**Try it:**
Down to the last line, repeat the data below exactly.

Content starts

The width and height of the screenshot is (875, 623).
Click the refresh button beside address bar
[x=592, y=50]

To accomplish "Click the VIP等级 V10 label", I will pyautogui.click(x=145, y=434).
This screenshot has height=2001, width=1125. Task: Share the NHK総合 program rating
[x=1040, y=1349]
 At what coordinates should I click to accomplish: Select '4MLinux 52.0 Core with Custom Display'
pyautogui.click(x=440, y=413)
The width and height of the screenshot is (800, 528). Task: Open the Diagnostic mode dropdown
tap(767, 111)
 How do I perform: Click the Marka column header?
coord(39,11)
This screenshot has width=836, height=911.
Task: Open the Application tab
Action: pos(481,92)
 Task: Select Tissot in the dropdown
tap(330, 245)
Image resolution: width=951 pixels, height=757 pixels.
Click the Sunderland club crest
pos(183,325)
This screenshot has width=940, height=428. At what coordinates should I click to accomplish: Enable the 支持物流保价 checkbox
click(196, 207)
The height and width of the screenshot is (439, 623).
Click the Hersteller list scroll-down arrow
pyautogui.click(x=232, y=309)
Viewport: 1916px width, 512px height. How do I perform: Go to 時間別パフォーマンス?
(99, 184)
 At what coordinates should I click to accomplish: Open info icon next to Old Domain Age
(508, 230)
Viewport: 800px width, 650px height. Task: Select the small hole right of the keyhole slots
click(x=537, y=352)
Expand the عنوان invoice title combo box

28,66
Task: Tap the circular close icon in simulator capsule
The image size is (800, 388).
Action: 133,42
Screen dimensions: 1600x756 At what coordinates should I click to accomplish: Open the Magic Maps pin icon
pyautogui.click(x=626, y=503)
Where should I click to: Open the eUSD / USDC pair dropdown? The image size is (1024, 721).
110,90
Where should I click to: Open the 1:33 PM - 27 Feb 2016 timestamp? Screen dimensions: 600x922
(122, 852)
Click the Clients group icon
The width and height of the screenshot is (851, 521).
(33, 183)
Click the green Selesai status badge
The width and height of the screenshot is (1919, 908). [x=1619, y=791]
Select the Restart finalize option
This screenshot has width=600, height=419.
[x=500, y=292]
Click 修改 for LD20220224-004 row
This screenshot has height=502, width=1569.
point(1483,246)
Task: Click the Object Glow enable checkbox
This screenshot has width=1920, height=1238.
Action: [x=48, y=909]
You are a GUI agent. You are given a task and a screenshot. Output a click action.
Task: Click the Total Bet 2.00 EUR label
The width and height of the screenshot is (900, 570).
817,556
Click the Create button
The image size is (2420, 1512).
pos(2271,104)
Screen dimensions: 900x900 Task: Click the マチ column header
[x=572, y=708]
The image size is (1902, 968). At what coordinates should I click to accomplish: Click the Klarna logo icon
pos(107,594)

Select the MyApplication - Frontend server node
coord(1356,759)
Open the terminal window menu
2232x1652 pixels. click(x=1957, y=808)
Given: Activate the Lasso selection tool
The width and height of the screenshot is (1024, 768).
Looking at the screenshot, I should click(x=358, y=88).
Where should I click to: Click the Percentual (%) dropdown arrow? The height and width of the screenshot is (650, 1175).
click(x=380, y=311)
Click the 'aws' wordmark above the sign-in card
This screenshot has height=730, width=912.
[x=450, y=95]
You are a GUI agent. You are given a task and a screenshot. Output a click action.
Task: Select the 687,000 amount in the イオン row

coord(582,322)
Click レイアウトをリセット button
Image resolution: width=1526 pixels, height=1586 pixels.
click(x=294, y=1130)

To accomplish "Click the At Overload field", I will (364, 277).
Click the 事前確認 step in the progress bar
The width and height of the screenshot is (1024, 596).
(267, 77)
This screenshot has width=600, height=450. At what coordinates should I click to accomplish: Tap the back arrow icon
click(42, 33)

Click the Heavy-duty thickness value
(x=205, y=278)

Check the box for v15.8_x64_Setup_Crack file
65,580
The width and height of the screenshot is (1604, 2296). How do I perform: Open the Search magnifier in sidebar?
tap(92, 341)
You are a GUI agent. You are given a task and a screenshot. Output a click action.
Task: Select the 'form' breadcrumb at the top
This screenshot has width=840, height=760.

Content ends

**Solution below:**
The width and height of the screenshot is (875, 623).
Click the refresh button beside address bar
[x=592, y=50]

To accomplish "Click the VIP等级 V10 label", I will pyautogui.click(x=145, y=434).
This screenshot has height=2001, width=1125. Task: Share the NHK総合 program rating
[x=1040, y=1349]
 At what coordinates should I click to accomplish: Select '4MLinux 52.0 Core with Custom Display'
pyautogui.click(x=440, y=413)
The width and height of the screenshot is (800, 528). Task: Open the Diagnostic mode dropdown
tap(767, 111)
 How do I perform: Click the Marka column header?
coord(39,11)
This screenshot has width=836, height=911.
Task: Open the Application tab
Action: pos(481,92)
 Task: Select Tissot in the dropdown
tap(330, 245)
Image resolution: width=951 pixels, height=757 pixels.
Click the Sunderland club crest
pos(183,325)
This screenshot has width=940, height=428. At what coordinates should I click to accomplish: Enable the 支持物流保价 checkbox
click(196, 207)
The height and width of the screenshot is (439, 623).
Click the Hersteller list scroll-down arrow
pyautogui.click(x=232, y=309)
Viewport: 1916px width, 512px height. How do I perform: Go to 時間別パフォーマンス?
(99, 184)
 At what coordinates should I click to accomplish: Open info icon next to Old Domain Age
(508, 230)
Viewport: 800px width, 650px height. Task: Select the small hole right of the keyhole slots
click(x=537, y=352)
Expand the عنوان invoice title combo box

28,66
Task: Tap the circular close icon in simulator capsule
The image size is (800, 388).
Action: 133,42
Screen dimensions: 1600x756 At what coordinates should I click to accomplish: Open the Magic Maps pin icon
pyautogui.click(x=626, y=503)
Where should I click to: Open the eUSD / USDC pair dropdown? The image size is (1024, 721).
110,90
Where should I click to: Open the 1:33 PM - 27 Feb 2016 timestamp? Screen dimensions: 600x922
(122, 852)
Click the Clients group icon
The width and height of the screenshot is (851, 521).
(33, 183)
Click the green Selesai status badge
The width and height of the screenshot is (1919, 908). [x=1619, y=791]
Select the Restart finalize option
This screenshot has width=600, height=419.
[x=500, y=292]
Click 修改 for LD20220224-004 row
This screenshot has height=502, width=1569.
point(1483,246)
Task: Click the Object Glow enable checkbox
This screenshot has width=1920, height=1238.
Action: [x=48, y=909]
You are a GUI agent. You are given a task and a screenshot. Output a click action.
Task: Click the Total Bet 2.00 EUR label
The width and height of the screenshot is (900, 570).
817,556
Click the Create button
The image size is (2420, 1512).
pos(2271,104)
Screen dimensions: 900x900 Task: Click the マチ column header
[x=572, y=708]
The image size is (1902, 968). At what coordinates should I click to accomplish: Click the Klarna logo icon
pos(107,594)

Select the MyApplication - Frontend server node
coord(1356,759)
Open the terminal window menu
2232x1652 pixels. click(x=1957, y=808)
Given: Activate the Lasso selection tool
The width and height of the screenshot is (1024, 768).
Looking at the screenshot, I should click(x=358, y=88).
Where should I click to: Click the Percentual (%) dropdown arrow? The height and width of the screenshot is (650, 1175).
click(x=380, y=311)
Click the 'aws' wordmark above the sign-in card
This screenshot has height=730, width=912.
[x=450, y=95]
You are a GUI agent. You are given a task and a screenshot. Output a click action.
Task: Select the 687,000 amount in the イオン row

coord(582,322)
Click レイアウトをリセット button
Image resolution: width=1526 pixels, height=1586 pixels.
click(x=294, y=1130)

To accomplish "Click the At Overload field", I will (364, 277).
Click the 事前確認 step in the progress bar
The width and height of the screenshot is (1024, 596).
(267, 77)
This screenshot has width=600, height=450. At what coordinates should I click to accomplish: Tap the back arrow icon
click(42, 33)

Click the Heavy-duty thickness value
(x=205, y=278)

Check the box for v15.8_x64_Setup_Crack file
65,580
The width and height of the screenshot is (1604, 2296). How do I perform: Open the Search magnifier in sidebar?
tap(92, 341)
You are a GUI agent. You are given a task and a screenshot. Output a click action.
Task: Select the 'form' breadcrumb at the top
This screenshot has width=840, height=760.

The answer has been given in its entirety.